### Information
□ □ □ □ □ □ □

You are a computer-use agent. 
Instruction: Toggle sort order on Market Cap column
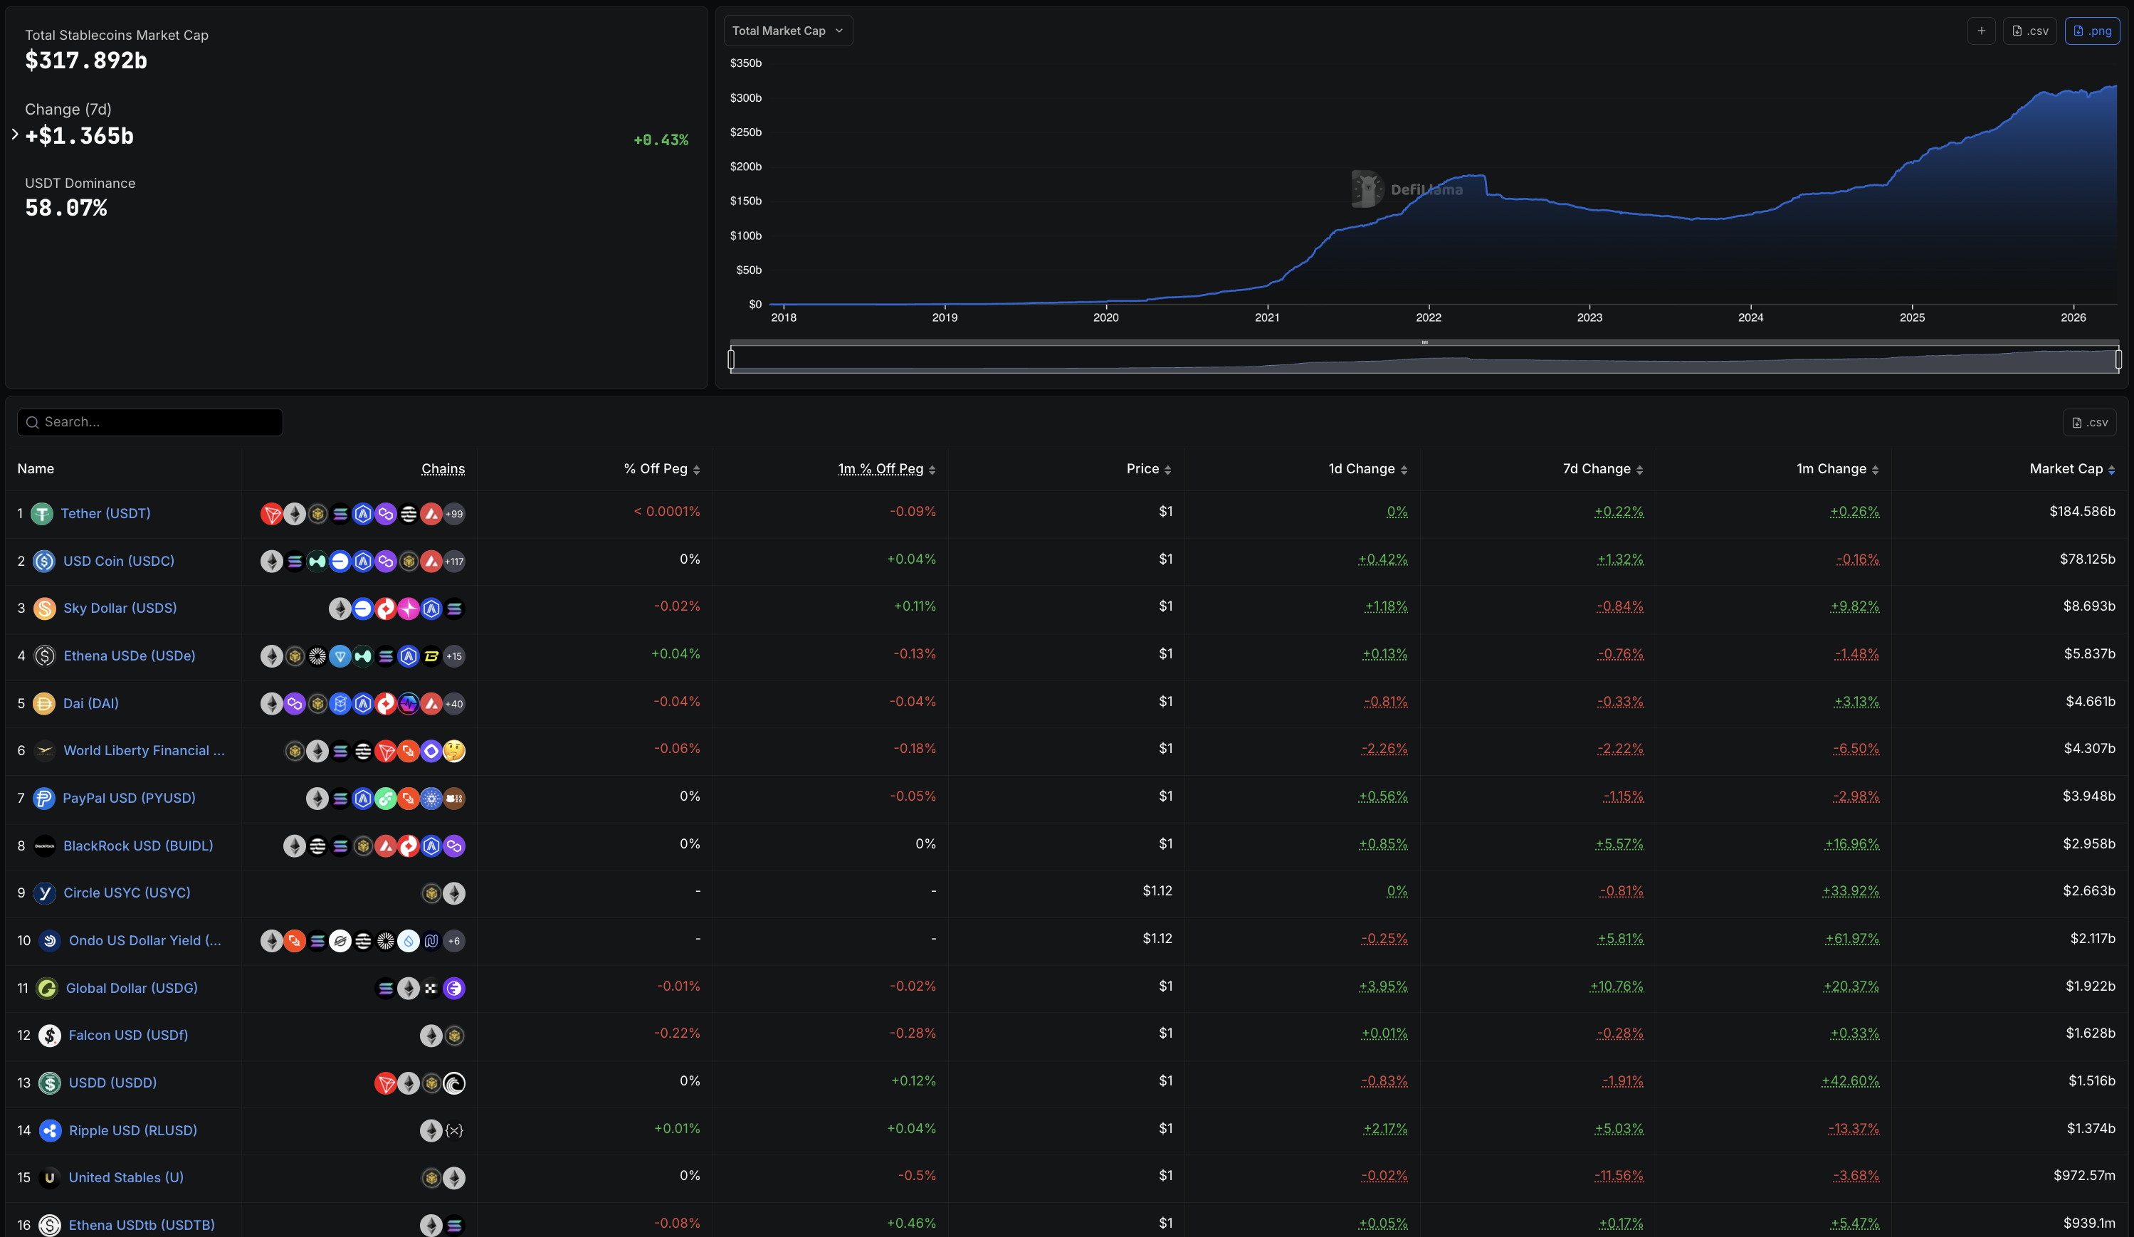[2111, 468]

□ □ □ □ □ □ □

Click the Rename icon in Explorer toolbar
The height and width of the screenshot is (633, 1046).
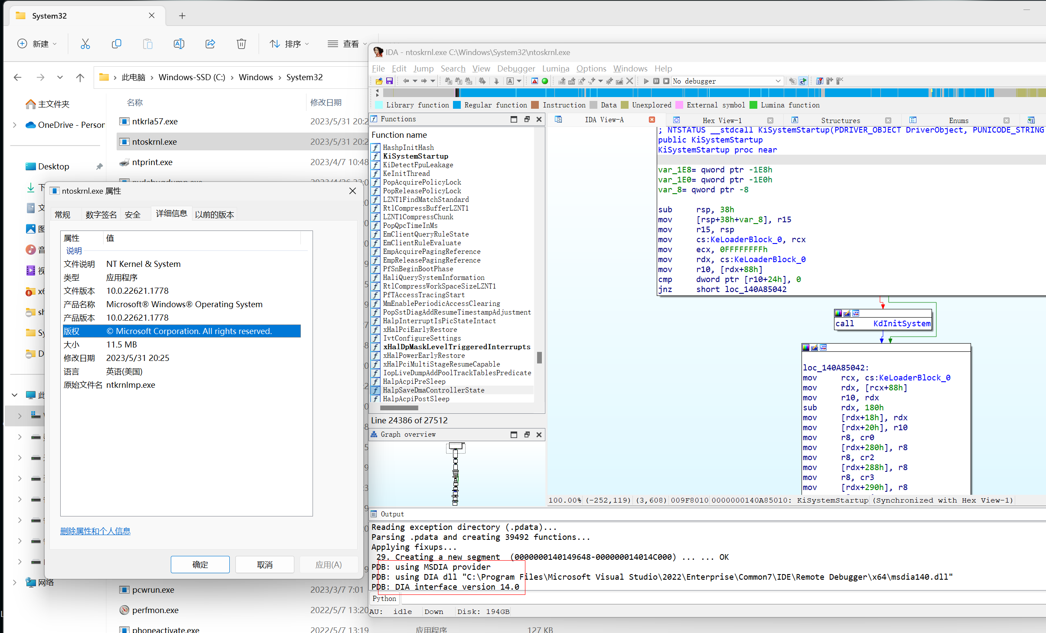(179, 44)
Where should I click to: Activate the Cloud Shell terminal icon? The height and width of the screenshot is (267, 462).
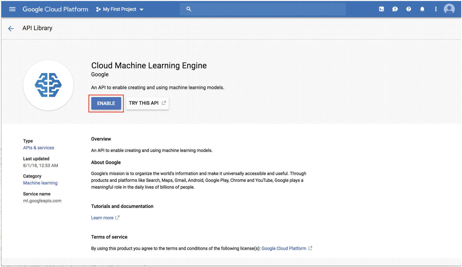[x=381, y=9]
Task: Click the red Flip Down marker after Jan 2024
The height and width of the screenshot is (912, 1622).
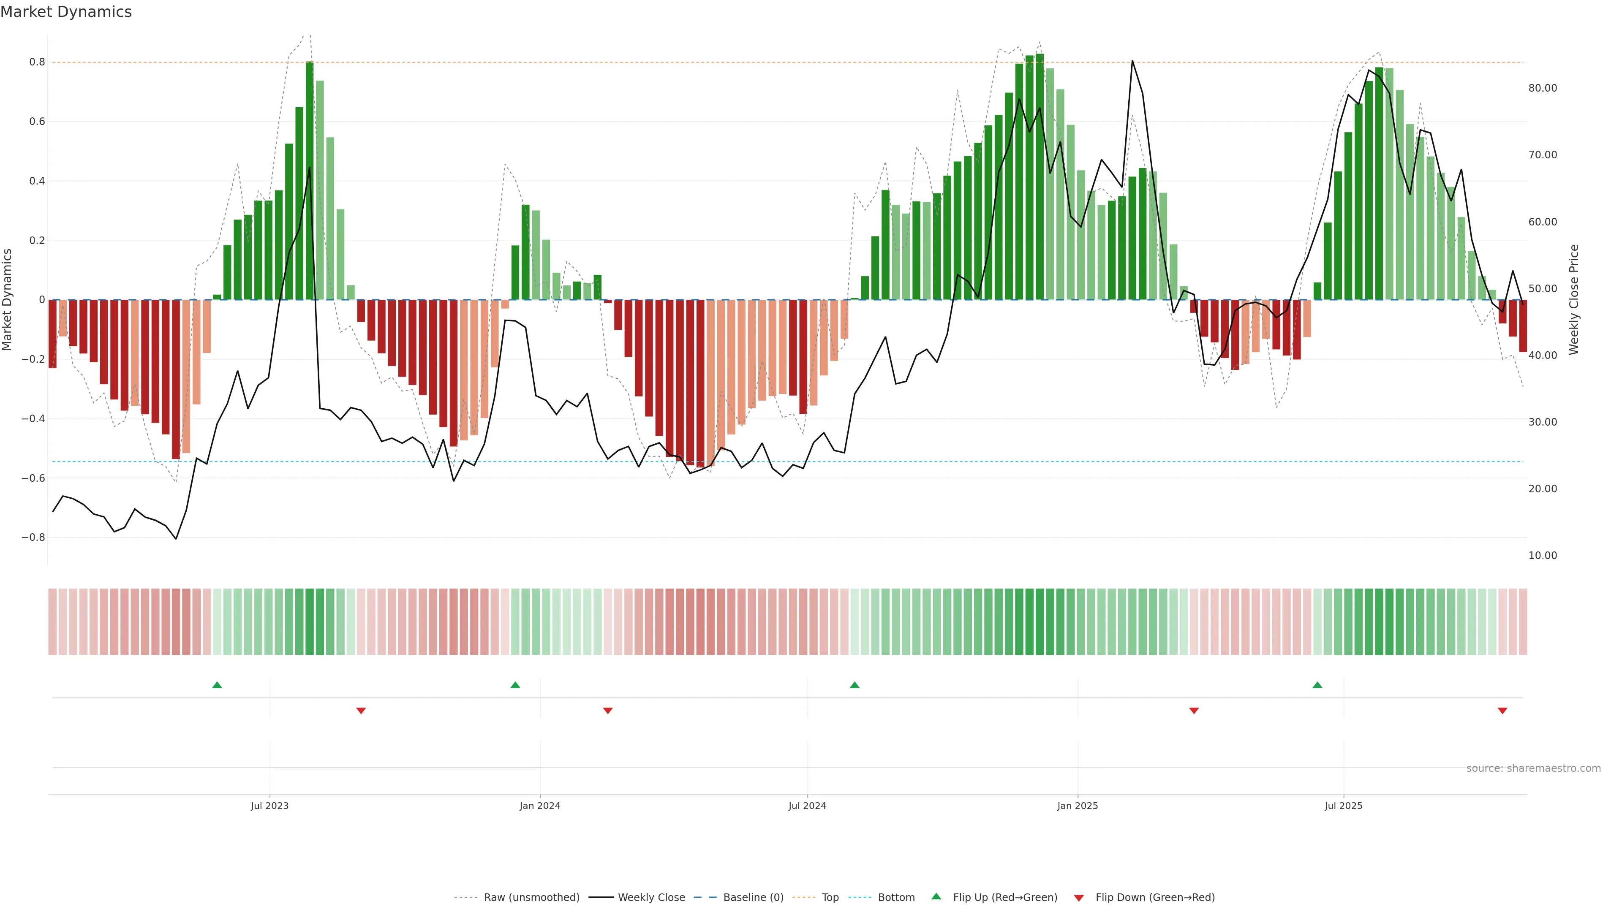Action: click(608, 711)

□ □ □ □ □ □ □

### Problem
Your answer is the exact run of lines above from the one with "Click the Rename icon in Explorer toolbar" through the one with "Task: Click the", both ends included, minus any picture.

### Solved exercise
Click the Rename icon in Explorer toolbar
The height and width of the screenshot is (633, 1046).
(179, 44)
Where should I click to: Activate the Cloud Shell terminal icon? The height and width of the screenshot is (267, 462).
[x=381, y=9]
Task: Click the red Flip Down marker after Jan 2024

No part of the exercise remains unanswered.